Elisabeth was enormously important to de Beauvoir and her death at the age of 23 was devastating. And yet her life demonstrates precisely the oppression of women that de Beauvoir wrote so much about. Maybe it was jarring to have the two come together, as if she were exploiting Elisabeth’s story. Maybe that was why she never published The Inseparables.  But it’s good. It may lack the killing chill of Gide’s book, but Andrée and André aren’t so far apart.  

10 thoughts on “Simone de Beauvoir: The Inseparables

    1. And I think Catholicism in these grand French families was a different beast from the Irish-based Catholicism we grew up with. In Aus Catholics were looked down on, but in France they were (and I think still are) an aristocracy.

      1. That would indeed make a difference! Our town was small, no Catholic school, and mostly Protestant, so there was not much sense of a Catholic community, let alone an Irish Catholic community. France a couple of generations ago would have been so different.

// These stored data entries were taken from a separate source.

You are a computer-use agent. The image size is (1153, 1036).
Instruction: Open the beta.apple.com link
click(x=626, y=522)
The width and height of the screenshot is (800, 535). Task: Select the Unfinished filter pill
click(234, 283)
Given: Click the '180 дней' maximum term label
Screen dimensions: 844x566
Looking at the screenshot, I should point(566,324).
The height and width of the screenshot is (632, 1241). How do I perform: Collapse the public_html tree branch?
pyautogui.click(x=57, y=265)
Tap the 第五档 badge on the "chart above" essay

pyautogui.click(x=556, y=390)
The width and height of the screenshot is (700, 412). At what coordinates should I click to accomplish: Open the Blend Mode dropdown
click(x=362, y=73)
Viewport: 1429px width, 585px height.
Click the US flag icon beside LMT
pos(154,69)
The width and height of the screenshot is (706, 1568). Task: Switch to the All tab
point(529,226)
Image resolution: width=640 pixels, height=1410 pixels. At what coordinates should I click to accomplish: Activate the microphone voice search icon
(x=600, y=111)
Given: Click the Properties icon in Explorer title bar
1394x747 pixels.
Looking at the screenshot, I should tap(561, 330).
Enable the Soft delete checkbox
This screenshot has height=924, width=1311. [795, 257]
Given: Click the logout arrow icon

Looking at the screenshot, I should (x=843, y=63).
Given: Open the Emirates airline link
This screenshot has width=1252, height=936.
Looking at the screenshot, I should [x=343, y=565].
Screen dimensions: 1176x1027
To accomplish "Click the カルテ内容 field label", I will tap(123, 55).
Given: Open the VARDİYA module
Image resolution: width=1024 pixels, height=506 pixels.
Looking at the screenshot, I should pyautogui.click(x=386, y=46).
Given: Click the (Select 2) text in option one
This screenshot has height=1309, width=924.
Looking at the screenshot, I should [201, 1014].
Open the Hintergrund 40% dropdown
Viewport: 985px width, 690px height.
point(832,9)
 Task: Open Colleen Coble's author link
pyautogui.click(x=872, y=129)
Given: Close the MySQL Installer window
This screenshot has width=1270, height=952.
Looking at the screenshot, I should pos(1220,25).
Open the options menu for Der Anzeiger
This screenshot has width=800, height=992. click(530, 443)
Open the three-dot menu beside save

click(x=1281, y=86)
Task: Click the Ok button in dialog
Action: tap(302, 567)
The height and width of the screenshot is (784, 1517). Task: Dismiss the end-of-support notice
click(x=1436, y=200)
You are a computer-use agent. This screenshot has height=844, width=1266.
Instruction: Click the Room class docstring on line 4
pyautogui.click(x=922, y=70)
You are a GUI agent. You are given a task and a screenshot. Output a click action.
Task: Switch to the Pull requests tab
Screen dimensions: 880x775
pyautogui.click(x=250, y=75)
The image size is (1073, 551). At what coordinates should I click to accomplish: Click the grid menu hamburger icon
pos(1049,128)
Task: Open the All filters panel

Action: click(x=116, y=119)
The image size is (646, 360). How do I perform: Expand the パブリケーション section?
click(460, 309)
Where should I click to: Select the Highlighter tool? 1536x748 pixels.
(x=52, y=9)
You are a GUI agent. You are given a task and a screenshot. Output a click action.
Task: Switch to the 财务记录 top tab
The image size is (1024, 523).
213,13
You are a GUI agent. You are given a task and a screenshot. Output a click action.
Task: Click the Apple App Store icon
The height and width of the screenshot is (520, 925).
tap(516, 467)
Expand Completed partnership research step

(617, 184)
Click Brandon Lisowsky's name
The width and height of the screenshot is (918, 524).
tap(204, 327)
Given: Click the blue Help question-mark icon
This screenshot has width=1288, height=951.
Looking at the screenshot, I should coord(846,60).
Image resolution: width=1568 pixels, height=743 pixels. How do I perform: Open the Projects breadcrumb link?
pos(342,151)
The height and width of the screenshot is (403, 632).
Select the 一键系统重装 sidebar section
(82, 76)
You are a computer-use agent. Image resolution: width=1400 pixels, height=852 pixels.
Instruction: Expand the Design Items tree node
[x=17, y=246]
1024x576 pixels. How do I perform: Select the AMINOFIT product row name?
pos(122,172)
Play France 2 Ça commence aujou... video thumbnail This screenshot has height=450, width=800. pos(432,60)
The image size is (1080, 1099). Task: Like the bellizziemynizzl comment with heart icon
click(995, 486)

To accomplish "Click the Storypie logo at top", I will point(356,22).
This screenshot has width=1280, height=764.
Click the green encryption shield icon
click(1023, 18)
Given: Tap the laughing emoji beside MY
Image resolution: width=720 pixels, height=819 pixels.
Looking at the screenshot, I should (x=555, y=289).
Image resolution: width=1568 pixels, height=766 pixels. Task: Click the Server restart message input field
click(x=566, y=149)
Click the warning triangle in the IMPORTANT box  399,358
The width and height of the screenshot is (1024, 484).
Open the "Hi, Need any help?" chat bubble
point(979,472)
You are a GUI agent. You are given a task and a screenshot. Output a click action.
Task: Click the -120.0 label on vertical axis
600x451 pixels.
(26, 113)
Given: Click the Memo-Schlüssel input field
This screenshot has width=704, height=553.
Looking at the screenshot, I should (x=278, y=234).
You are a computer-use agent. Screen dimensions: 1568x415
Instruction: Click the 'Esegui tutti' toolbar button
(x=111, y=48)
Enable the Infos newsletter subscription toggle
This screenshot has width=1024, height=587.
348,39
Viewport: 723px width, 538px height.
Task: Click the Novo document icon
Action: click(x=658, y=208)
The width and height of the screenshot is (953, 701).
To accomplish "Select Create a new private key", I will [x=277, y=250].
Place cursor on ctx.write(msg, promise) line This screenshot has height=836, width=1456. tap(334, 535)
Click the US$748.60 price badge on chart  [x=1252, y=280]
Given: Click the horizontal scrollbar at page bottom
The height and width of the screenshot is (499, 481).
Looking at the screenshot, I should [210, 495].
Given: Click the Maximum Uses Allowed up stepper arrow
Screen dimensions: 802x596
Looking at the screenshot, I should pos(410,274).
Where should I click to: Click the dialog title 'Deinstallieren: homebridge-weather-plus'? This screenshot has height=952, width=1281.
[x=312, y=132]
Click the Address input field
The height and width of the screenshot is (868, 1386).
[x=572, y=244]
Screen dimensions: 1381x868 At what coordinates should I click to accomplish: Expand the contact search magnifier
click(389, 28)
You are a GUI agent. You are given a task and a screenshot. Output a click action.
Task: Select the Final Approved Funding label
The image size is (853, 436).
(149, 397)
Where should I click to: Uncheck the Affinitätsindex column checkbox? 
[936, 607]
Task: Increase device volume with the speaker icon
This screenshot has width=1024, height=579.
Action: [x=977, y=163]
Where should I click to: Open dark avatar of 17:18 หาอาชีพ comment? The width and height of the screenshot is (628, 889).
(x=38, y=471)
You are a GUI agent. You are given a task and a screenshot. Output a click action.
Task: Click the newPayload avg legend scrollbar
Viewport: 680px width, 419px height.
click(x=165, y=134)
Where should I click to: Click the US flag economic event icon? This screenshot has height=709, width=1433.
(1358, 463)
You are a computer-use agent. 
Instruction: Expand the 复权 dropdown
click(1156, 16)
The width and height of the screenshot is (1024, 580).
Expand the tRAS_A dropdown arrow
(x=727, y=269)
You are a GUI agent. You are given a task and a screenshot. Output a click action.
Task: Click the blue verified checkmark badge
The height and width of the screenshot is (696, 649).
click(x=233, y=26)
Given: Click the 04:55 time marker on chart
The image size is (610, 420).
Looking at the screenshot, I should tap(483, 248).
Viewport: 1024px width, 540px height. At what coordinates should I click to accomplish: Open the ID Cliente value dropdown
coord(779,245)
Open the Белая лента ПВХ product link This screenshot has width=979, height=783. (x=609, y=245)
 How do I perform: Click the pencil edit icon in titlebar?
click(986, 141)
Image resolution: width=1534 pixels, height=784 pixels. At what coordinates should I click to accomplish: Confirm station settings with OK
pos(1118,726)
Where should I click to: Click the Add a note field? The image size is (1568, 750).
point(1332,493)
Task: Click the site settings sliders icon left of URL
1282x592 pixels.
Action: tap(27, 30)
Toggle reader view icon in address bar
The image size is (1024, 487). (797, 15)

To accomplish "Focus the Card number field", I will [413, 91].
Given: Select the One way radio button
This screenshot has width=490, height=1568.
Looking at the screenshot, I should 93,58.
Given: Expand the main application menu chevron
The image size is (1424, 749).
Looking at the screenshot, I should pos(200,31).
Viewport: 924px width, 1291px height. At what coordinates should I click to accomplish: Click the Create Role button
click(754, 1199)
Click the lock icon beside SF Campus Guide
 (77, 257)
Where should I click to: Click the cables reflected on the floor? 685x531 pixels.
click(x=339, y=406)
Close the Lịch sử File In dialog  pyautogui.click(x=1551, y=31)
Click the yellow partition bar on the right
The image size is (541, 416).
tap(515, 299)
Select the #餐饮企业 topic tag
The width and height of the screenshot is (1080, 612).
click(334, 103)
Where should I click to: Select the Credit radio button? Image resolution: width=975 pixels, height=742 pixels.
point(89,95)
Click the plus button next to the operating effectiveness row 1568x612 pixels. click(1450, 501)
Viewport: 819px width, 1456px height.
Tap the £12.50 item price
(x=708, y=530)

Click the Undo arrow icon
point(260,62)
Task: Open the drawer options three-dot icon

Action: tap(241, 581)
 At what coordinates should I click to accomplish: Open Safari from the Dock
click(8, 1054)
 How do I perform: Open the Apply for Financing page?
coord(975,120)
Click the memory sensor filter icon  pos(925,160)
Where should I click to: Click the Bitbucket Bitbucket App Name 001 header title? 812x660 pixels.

  1. I’d really like to read this at some point, so it’s fascinating to see your piece. Could it be read as a standalone or would it be better to have some familiarity with de Beauvoir’s other work before going in? (I *think* I read The Second Sex in my youth, but like so much of my reading from that era, I’m struggling to remember!)

  2. It’s a cultural thing I suppose, as it is in many countries. Andree is this book is devout, but there’s no particular sign that her parents are. It’s just part of their tradition.

      1. I appear to have ‘liked’ your review so I don’t know why it didn’t make a lasting impression — maybe as a Catholic so lapsed that I’m unlikely to climb out of that bottomless pit I blanked it from my memory. Anyway, my translated version of the Gide will have to do even if the French is not too demanding!